◆ What you will do
Please copy the entries between the lines holding "Task: Click the" and "coord(570,49)", inclusive, swapping "sidebar" for "side panel" and leaving everything else unchanged.

◆ Supplied data
-------------------------

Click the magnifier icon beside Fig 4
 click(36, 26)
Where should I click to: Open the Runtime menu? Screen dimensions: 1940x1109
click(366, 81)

-------------------------

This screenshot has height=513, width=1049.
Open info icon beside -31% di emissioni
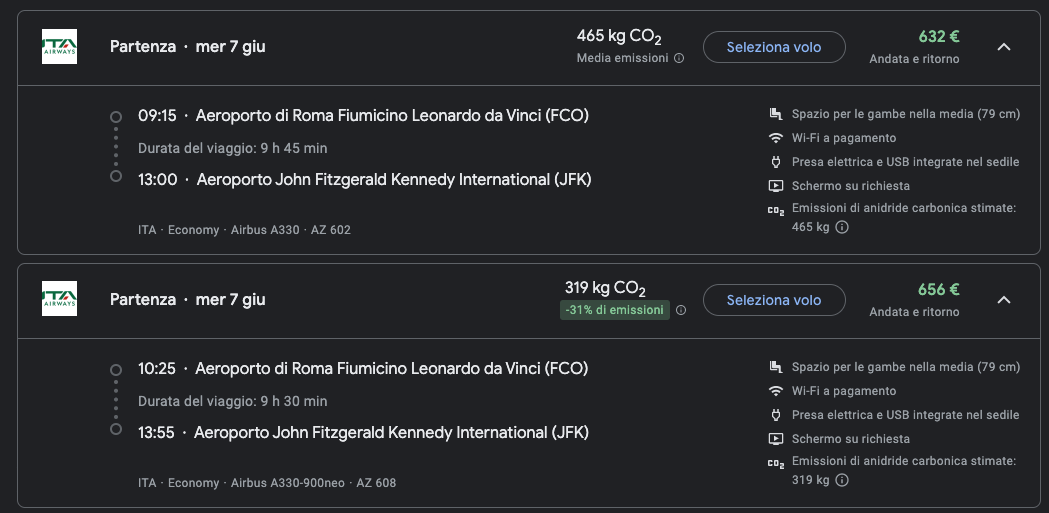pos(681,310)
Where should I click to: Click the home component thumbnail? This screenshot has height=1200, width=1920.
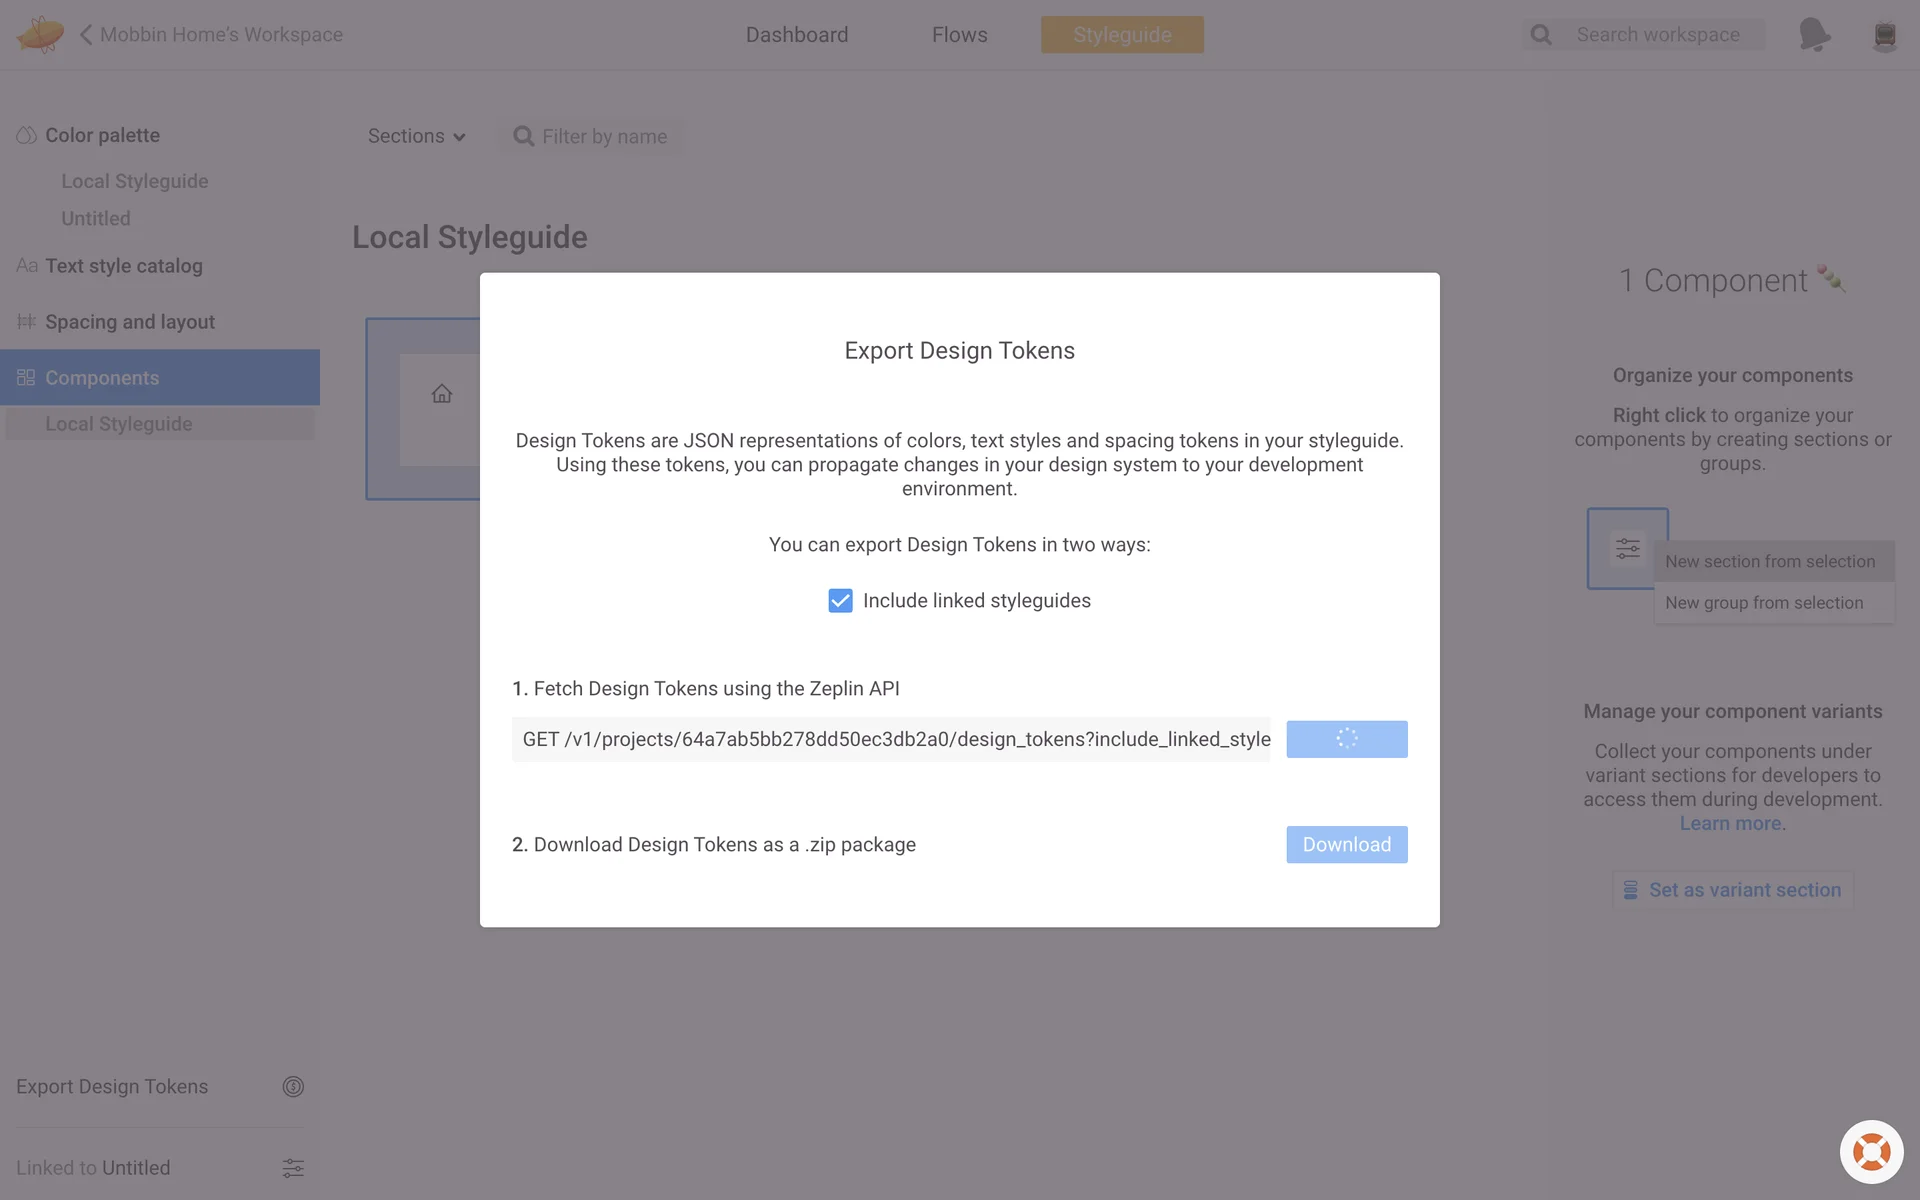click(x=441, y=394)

-------------------------

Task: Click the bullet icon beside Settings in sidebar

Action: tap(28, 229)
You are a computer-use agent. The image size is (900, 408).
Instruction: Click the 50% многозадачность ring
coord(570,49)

-------------------------

◆ Task answer
Task: Click the bullet icon beside Settings in side panel

Action: tap(28, 229)
You are a computer-use agent. The image size is (900, 408).
Instruction: Click the 50% многозадачность ring
coord(570,49)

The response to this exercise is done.